I have only considered one aspect of the crisis, the financial one.
Fortunately I have no family to support. I do not particularly depend on any
financial aid from the government (virtually zero medical bills, for now!). My
wealth is already well distributed evenly between hard assets, Euro-based
assets, stocks in multi-national companies, and Bitcoin. I would consider
moving back to Europe or any foreign country if the job economy worsen too
much in the US.

------
dkokelley
Nothing. I don't rely on the government's debt for income. The world is not
going to fall into anarchy. The dollar is not going to crash. We're not at a
stalemate or a standoff. All we have is a game of progressive chicken. Each
party is going to get as much as they can from the other and then pass a deal
to raise the debt ceiling.

------
Groxx
Buying Bitcoins.

Haha, but seriously.
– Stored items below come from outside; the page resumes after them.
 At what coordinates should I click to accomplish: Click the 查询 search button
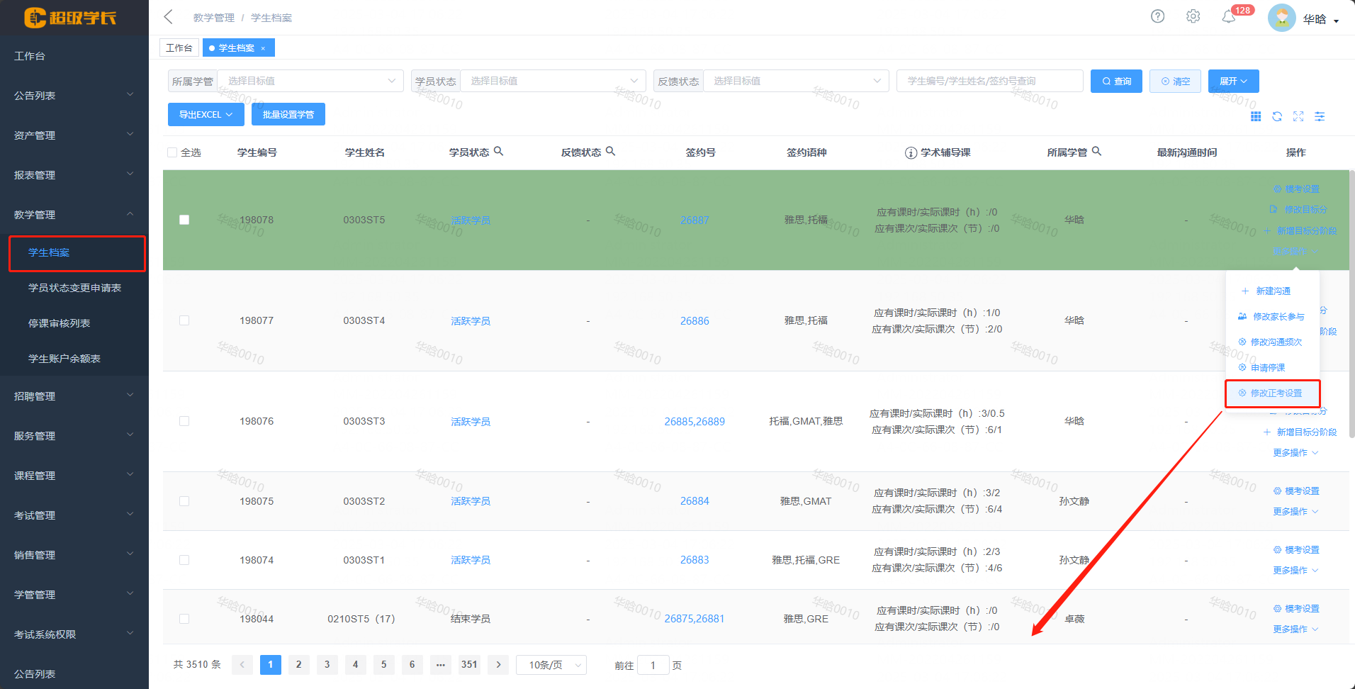(x=1115, y=81)
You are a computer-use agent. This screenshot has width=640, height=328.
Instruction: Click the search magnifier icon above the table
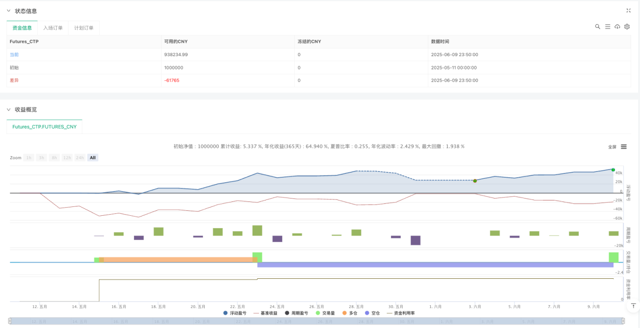click(x=598, y=27)
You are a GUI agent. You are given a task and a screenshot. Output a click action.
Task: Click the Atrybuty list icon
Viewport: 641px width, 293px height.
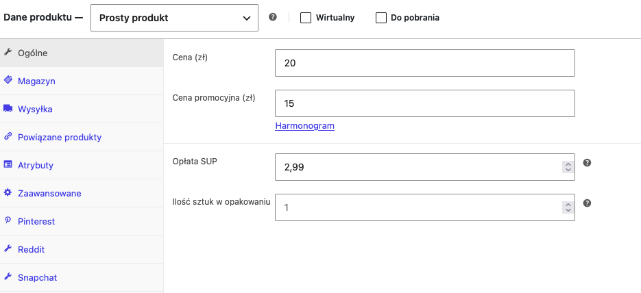[8, 164]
Not much, and if/when it happens, it's not like the world
will implode, or the value of US dollars will go to zero overnight. If it
_really_ looks like it's all going to go up in flames, there's more than
enough at-hand to barter with to leave the country. My laptop is worth a short
plane flight.

------
hugh3
I've been pricing local real estate, so I can move some money across from my
AUD assets and buy up some cheap property just in case the US dollar gets
_really_ low.

I'm neither an optimist or a pessimist. If I have a bias, it's the belief that
the future will look way more like the past than you think it will -- i.e.
things pass.

------
blackboxxx
Howard Kunstler writes and talks about this kind of stuff. Check out his book
The Long Emergency and his excellent podcast at <http://kunstlercast.com>

------
bugsy
It's a bit late to be wondering this at this point. A better question would be
"What preparations did you make starting 10 years ago when you saw this year's
events were inevitable." For me that answer is that it's been a lot of things.
Among these are learning to grow my own food, how do canning, how to hunt and
skin an animal, having a well dug, and drastically cutting my dependency on
electricity and petroleum.

------
sixtypoundhound
Uh...making myself essential at my day job and working on my technology based
startup concept at night. Unless it's TEOTWAKI, not seeing those fundamental
needs being reduced.

Candidly, if it is the TEOTWAKI in the US, what makes you think the rest of
the world will be much better?

(I'm thinking of Gremlins II - "we're advising our clients to go long canned
food and shotguns")

------
tedunangst
Absolutely nothing.

------
dadads
Buying Canadian dollars and gold. Big disclaimer: I live in Canada.